Friday, November 21, 2008

time structure

We want to graze in the green pastures and ponder the meaning of life. In so doing, we can set ourselves up for a plethora of issues ranging from the real and distinctly uncomfortable to the unreal; which can be the most unusual and horrific experience we could have. The in between stuff is just window dressing for the viewing pleasure of other people.
Actors we all are, falling away from ourselves deep inside the meandering flux of social life with all its discrepancies and falsities. We lose ourselves in our roles; if we are active. If we are not active we have shut down the process so our age can come quicker. Then we can buy the crap they say we need. This cycle is hard on us. It makes good and decent people feel insignificant inside.

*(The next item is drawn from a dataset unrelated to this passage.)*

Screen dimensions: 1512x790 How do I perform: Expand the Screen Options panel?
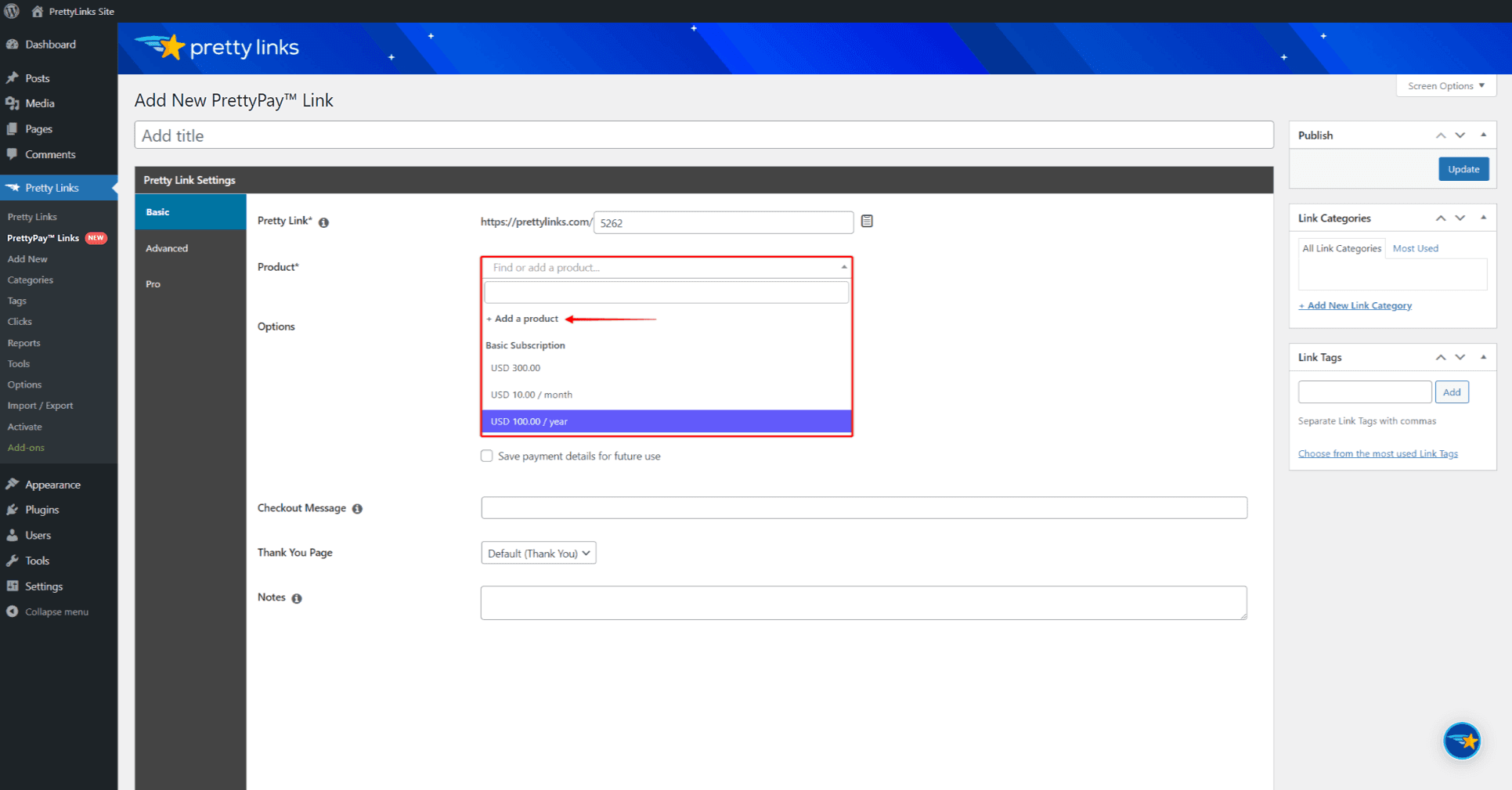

If only people knew that there are many who feel the same way once those hard layers of socialness get peeled away; with those deep and dark feelings that form the base of our huge towers of structured time being the last to go.
We should graze in the green pastures. We should ponder the big questions. If for nothing else than to take time away from our daily constraints and binding thoughts of reciprocation. We should never deny the way our feelings present themselves. There is value after all in how dreams and perceptions formulate.

movement

I once allowed myself to be taken in by the desirous ones who believed more in their way than any other. I recently heard a conversation between a group of 7 women who were talking about ways of keeping an eye on their men; and they were laughing about it. They viewed their men as pieces of property who are employable and trainable. I looked and listen to this shit and confirmed my suspicions about the real reason behind landing a fish. It was to train him, own him, and make him jump through flaming hoops so that he may one day see the errors in his ways and take heed to the noticable improvements in himself since he met the one who was talking at that particular stretch in time; while the other 6 ladies were doing the same fucking thing. Finally, after about 30 seconds of listening to all these lies and posturing bullshit, I had to inject some semen into the conversation. 2 nobody's surprize, they gave me only a single glance as if I were nothing more than a man who needed fixing. I am a firm believer that women want to fix that which is broken, but the long-term ways will never suffice and that which is perceived to be broken may in actuality be fully functional within the context of reason. I saw no real reasoning in these 7 women, I saw anxiousness mixed with fear. I saw pain mixed in with those subtle smiles. I saw frustration peeping through the cracks in their communication; not by their constant chitter-chatter, but through their movements and eyes.

they think maybe

My time there was distinctive. There was a feeling there that opened passage-ways, ways that allowed views of the wandering ones who remain exiled for their spiritedness. They were like children playing crude games. Because it was all inside, nobody could understand. I could not talk about it. I could not bring anything up in regular conversations with trusted friends. It had to remain mine. What occured on that property will never leave me. The things I saw were terrifying yet somehow I feel better knowing that my experiences in that place, at that place, among those exiled souls, allowed me to see clear distinctions between those who are believers in something and those who just think they are.